We all love to see “increased engagement” from customers using the products we create, but it’s not always as clear as it might seem if the increase is positive or negative. It’s sometimes dangerous to have the singular goal to “increase usage of this feature” instead of “help customers get more done.” And even then, when our goal is 100% focused on helping the customer be a better human, we can sometimes misread the metrics we are collecting.
At Wunderlist, the notifications about recent activity feature was akin to the limit theorem: we iterated and iterated, but it always seemed like we couldn’t get to our ideal place to help customers see and understand what’s been happening in their lists. I believe we did our best, but there is one time where we thought we had improved things and it ended up we had done the opposite.
We instrumented the apps to let us know when someone clicked on the notification bell and we saw that hardly anyone was clicking on it. So we went to work: how could we help people know there is useful information in the notifications popover.
We added a red dot to indicate “hey, there’s some new stuff here.” Clicking to show the notification popover would remove the red dot (until later when there is new activity).

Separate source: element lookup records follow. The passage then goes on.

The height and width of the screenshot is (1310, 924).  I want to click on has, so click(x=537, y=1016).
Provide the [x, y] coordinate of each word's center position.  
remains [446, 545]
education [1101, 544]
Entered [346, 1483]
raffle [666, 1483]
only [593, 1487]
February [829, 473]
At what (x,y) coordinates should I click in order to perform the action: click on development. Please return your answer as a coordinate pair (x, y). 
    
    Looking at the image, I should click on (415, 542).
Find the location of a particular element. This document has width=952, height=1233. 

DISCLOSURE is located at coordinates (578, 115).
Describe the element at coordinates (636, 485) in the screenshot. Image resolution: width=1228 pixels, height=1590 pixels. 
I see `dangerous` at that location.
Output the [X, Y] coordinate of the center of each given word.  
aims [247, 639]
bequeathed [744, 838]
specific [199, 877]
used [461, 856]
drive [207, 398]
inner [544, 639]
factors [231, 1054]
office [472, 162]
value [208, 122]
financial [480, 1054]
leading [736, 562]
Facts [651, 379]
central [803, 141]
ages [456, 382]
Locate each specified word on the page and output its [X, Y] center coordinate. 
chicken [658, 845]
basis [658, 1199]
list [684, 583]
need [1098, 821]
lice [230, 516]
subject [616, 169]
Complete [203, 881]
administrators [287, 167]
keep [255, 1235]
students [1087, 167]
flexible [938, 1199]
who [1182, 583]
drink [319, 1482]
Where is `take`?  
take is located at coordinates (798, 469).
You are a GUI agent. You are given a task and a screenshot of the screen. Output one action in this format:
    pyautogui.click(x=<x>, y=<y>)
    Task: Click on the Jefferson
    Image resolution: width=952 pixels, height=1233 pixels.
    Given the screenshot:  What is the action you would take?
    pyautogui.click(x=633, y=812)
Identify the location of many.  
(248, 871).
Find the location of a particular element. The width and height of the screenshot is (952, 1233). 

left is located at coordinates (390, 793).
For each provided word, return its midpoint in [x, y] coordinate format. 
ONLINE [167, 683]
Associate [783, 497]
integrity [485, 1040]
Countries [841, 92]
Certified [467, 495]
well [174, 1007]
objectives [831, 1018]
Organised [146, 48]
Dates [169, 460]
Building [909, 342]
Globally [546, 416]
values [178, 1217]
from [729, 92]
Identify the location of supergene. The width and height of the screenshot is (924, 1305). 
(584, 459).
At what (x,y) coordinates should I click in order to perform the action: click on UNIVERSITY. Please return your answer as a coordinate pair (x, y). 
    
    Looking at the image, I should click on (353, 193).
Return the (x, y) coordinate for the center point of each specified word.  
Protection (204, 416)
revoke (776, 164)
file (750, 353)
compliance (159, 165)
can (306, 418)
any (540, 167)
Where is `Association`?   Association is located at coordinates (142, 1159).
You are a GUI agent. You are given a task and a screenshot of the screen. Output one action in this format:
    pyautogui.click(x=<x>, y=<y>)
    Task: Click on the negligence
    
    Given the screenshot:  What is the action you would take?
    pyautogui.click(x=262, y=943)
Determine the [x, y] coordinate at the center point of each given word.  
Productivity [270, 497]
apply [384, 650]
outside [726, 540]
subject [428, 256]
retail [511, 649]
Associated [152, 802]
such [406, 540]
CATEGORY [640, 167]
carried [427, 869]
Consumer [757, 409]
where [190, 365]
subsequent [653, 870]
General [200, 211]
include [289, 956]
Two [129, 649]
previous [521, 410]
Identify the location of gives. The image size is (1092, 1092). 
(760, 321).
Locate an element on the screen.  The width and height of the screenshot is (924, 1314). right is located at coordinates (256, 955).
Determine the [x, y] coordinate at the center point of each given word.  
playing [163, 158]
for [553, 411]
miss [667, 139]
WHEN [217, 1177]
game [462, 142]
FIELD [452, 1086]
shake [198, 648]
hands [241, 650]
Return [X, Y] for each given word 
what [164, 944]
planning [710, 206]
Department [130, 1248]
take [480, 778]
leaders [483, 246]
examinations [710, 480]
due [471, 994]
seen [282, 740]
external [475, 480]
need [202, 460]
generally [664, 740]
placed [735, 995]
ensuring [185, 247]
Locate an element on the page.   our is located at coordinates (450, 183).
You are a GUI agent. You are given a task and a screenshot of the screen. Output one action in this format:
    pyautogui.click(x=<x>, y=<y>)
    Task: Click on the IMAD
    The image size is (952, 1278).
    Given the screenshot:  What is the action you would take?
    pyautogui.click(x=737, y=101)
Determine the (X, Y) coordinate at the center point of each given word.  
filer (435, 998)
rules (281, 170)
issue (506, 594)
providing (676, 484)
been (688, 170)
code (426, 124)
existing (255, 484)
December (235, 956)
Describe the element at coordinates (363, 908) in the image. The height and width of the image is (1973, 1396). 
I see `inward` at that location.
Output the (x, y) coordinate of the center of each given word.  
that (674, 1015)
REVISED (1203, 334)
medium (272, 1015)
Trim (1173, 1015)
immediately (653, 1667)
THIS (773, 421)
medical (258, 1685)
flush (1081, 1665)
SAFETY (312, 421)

And our metrics for clicks on the notification bell went way up! Success.
Luckily, we dug a bit deeper into the stats and we noticed a strange occurrence: often there were two clicks from the same device in rapid succession, both clicks in less than two seconds. We assumed we had made a mistake in our apps and they were reporting the click twice. But we couldn’t reproduce this ourselves and it wasn’t reported twice every time, just often.
We realized our customers were clicking once to show the popover, then immediately again to hide it.
It turned out customers really just wanted to remove the red dot. Our metrics were lying: positive engagement with notifications wasn’t going up as we had thought. Instead, we were annoying people.
Like I typed above: we never got the notifications feature to the point we wanted and that’s OK. Some features are infinite projects, require continual investment and adjustments, and are made incrementally better over time.